Fakta bahwa seorang remaja dan klubnya menunjukkan cara terbaik untuk menangani masalah rumit seperti ini – dengan kejelasan, kejujuran, dan kasih sayang – menunjukkan bahwa ada cara untuk melewati masa-masa sulit. Antara lain, Blackpool berkonsultasi dengan badan amal LGBTQ+ Stonewall untuk bekerja dengan Daniels guna memastikan dia mendapatkan dukungan yang tepat untuk menyatakan dirinya ketika dia siap.
Wakil kapten klub Marvin Ekpiteta telah meminta maaf atas unggahan bersejarah homofobik di Twitter satu dekade lalu, yang ditanggapi oleh Daniels: “Apa yang Anda katakan sepuluh tahun lalu pada usia 17 tahun tidak menentukan siapa Anda saat ini.
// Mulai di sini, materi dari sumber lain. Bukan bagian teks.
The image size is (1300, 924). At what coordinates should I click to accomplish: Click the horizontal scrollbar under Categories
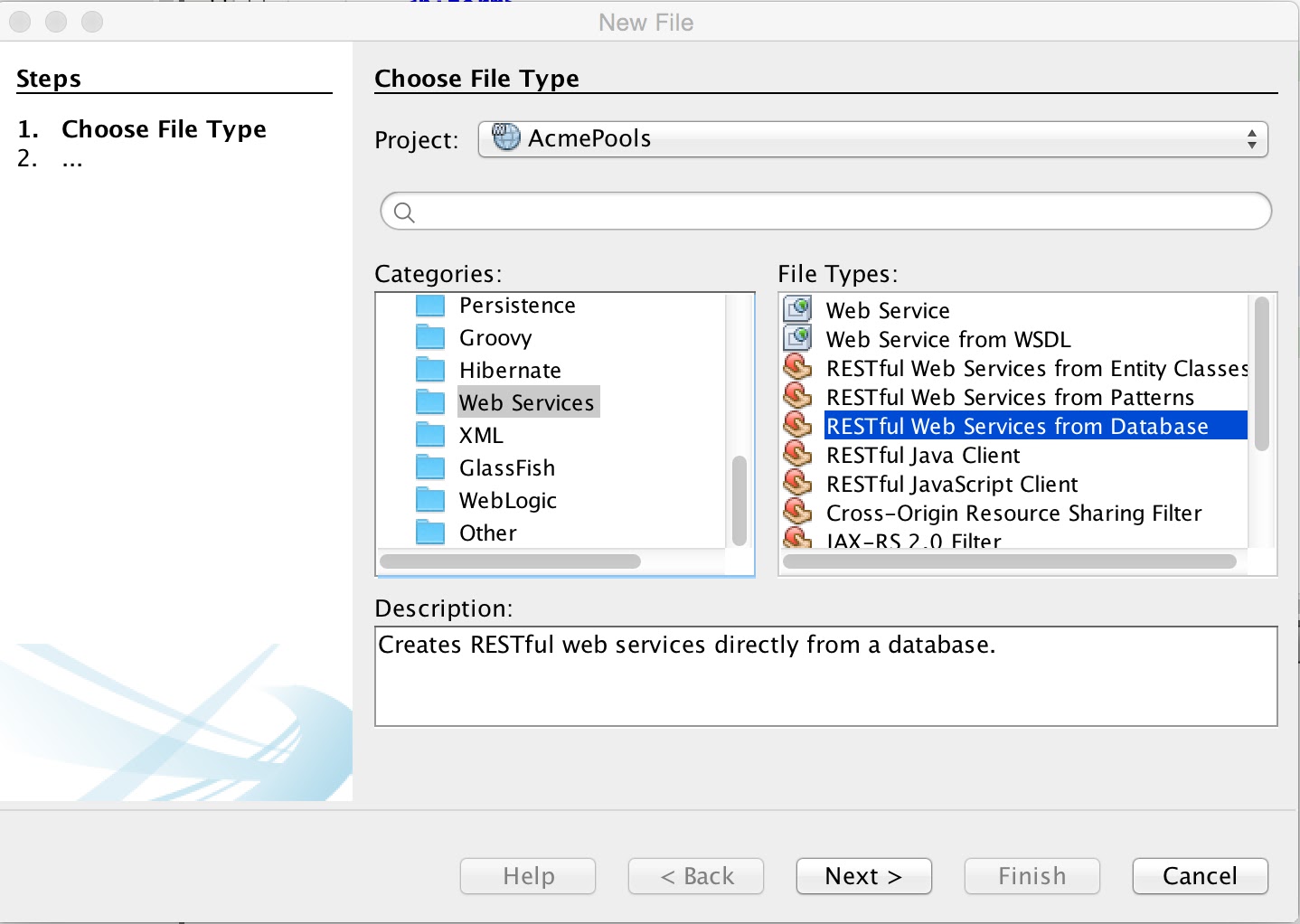tap(511, 561)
Saya bangga untuk menjadi rekan setim Anda dan bagian dari keluarga Blackpool – kita semua memajukan sepakbola bersama-sama.”
Itu adalah pertukaran paling dewasa minggu ini dalam perdebatan yang kacau balau ini, dari seorang pemain berusia 17 tahun yang mewakili masa depan sepak bola di negara ini.
Pertanyaan besar bagi sepak bola adalah bagaimana hal ini dapat memastikan bahwa pemain seperti Daniels merasa menjadi bagian dari olahraga ini, sekaligus menemukan jawaban yang lebih jelas terhadap permasalahan masa depan yang melibatkan pemain dan kampanye keadilan sosial. Jika mendukung komunitas LGBT+ benar-benar penting bagi klub, mereka harus angkat bicara ketika hal itu sulit, bukan hanya ketika hal itu menguntungkan mereka.